The results also slightly differ from those of Schwarzkopf and Böning (2011), who suggest the influence of Pacific remote forcing on the SWIO region (their Figs. 2, 3, 4) using sensitivity experiments based on a very close numerical setup to the one that we use. This may be due to the fact that they do not explicitly separate decadal variability from interannual variability, and mostly focus on the multi-decadal variability (the “trend”). Looking at their results in more details (their Figs. 3, 4) suggest that, at decadal timescales, the variability in the SWIO is also dominated by regional forcing in the Indian Ocean, while the Pacific influence takes over at longer (multi-decadal) timescales.

The model SSLA shows a negative trend of steric sea level over 1966–2007 in the southern Indian Ocean, consistent with Han et al. (2010) and Timmermann et al. (2010), who used the same forcing (ERA40) on different periods (1958–2001 and 1961–2001 respectively). We agree with those two studies in attributing this sea level decrease to long-term changes in wind stress curl in the southern Indian Ocean, while Alory et al. (2007) attributed it to oceanic tele-connections with the Pacific Ocean. In the Pacific Ocean, our results differ more from those of Timmermann et al. (2010), who showed a ~20 cm per century sea level decrease in the western Pacific between 15°S and 5°S. When not considering the end of the record (i.e. 1966–2001 instead of 1966–2007), the steric sea level trends in our model is more consistent with Timmermann et al. (2010, not shown). This underlines once again that one must be very cautious when discussing multi-decadal wind stress variability. Indeed, as shown in Sect. 5.2, different products display quite different long-term trends in equatorial zonal wind stress, and wind stress curl (the main driving factors of long-term sea level variations). In addition, the moderate sensitivity of wind stress (and resulting sea level) variations in the considered period, demonstrated in Sect. 5.2, can become larger when looking at details of the spatial structure, as shown in Fig. 10. This confirm that the analysis of spatial patterns of long-term changes in sea level from forced ocean simulations must be taken with great care.

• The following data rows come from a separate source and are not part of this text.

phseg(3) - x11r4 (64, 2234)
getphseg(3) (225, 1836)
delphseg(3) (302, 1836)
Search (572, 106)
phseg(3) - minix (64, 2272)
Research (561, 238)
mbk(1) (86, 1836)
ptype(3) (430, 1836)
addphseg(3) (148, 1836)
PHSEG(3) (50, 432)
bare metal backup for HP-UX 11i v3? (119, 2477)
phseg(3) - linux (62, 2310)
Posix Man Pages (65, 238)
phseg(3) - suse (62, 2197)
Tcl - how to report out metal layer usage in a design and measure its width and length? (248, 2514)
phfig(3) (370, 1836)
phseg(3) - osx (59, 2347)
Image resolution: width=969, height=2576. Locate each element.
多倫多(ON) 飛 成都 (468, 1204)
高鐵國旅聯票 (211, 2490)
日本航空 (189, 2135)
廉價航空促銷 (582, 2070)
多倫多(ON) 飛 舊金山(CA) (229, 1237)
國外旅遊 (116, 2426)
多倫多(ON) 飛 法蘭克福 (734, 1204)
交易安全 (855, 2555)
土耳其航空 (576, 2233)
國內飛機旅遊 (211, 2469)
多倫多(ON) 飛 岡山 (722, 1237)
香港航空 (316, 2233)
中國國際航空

The fifth assessment report (AR5) of the Intergovernmental Panel on Climate Change (IPCC) (due in 2013) will make extensive use of the Coupled Model Inter-comparison Project 5 (CMIP5) experiments. This project will include both the usual long-term projections and also ‘near term’ (i.e. decadal) hindcasts and predictions, with an initialized ocean state starting every fifth year from 1960 to 2005 (Taylor et al. 2012). Those datasets will hence allow evaluating the inherent capacity of CMIP5 models to reproduce observed patterns of Indo-Pacific sea level decadal variations (long-term experiments), but also the ability of those models to predict the observed evolution of those patterns over recent decades (say 1970–2010). This pragmatic “forecast capacity evaluation” approach should however be completed by experiments trying to assess the predictability of Indo-Pacific decadal sea level variations in an idealized model context (i.e. with a most perfect model and perfect initial state, in order to evaluate decadal predictability upper limits given the influence of atmospheric stochastic forcing).